Grandfather,
George Washington Jarvis, was born on August 16, 1844 in Felton, Delaware.
Like many people of the day, he was named after a president. He was
fair and thin-skinned. He claimed to be of Pennsylvania Dutch extraction,
even though he hardly knew his real parents. His father died when
he was young, leaving his mother with the impossible lot of caring
for six sons and two daughters. Several of the children were placed
in foster homes with written agreements specifying their care and
education. One boy was sent to Princeton, Illinois, and received an
excellent education in various disciplines.
Grandfather, however, went to a Delaware family which, from the outset
made no attempt to honor its pledge to properly care for and educate
him. Instead, both foster parents were exceedingly cruel to him, thinking
of him as a white captive worker, similar to the way they viewed their
black slaves. Delaware was a slave state even though it fought on
the Union side in the Civil War. His foster mother, when vexed, repeatedly
slapped him in the face causing his ears to ring for hours afterwards.
In later life, he was partially deaf in one ear.

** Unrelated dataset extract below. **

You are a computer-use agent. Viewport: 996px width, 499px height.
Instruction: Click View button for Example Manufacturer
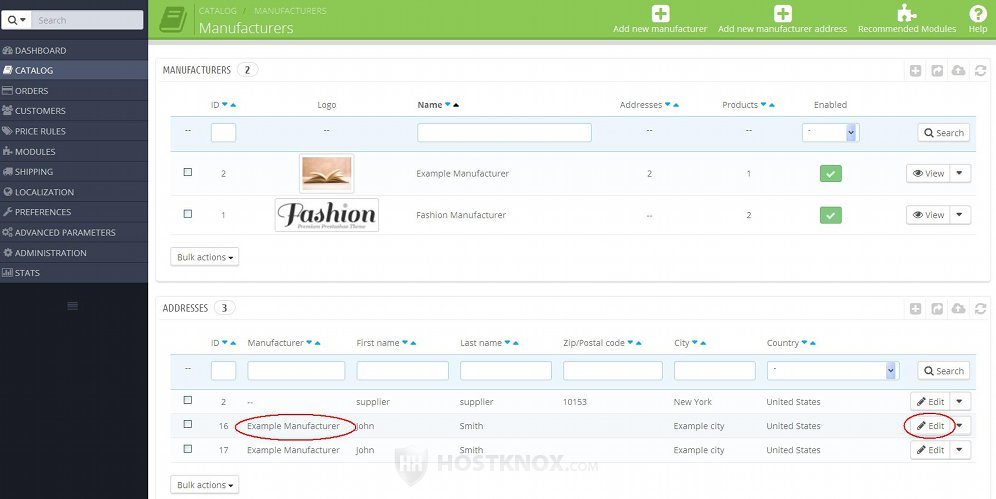pyautogui.click(x=927, y=174)
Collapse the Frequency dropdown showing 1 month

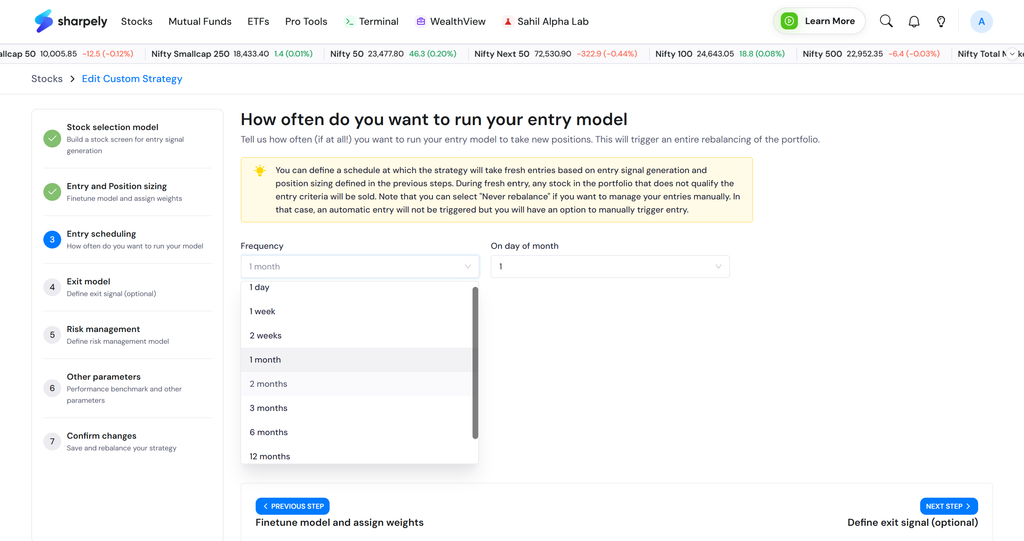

The black slaves of his foster family fared even worse; his foster
father had little compassion for them. Grandfather remembers his foster
father tying a slave to a tree and beating him with a whip until he
fainted, then beating him still more. When the slave was finally released
from his bonds he collapsed on the ground and had to be carried away.
My grandfather sincerely believed that there had to be a hell
for retribution to such cruel people.
In later life, Grandfather put his childhood experiences out of his
mind and rarely ever talked about them with my father, who in turn
kept silent on the subject. It was only when I began researching this
book that my father opened up on the subject and told me what little
he knew of this proverbial skeleton in the family closet.
Grandfather received no formal education. Rather, his foster parents
worked him from sunup to sundown and never even taught him to write
his name. Illiteracy wasnt uncommon in those days and other
people, just as my grandfather did, signed their names with an X.
As intelligent and resourceful as Grand-father was, his complete lack
of formal education was always a limitation and also accounts for
a gap in the written family records.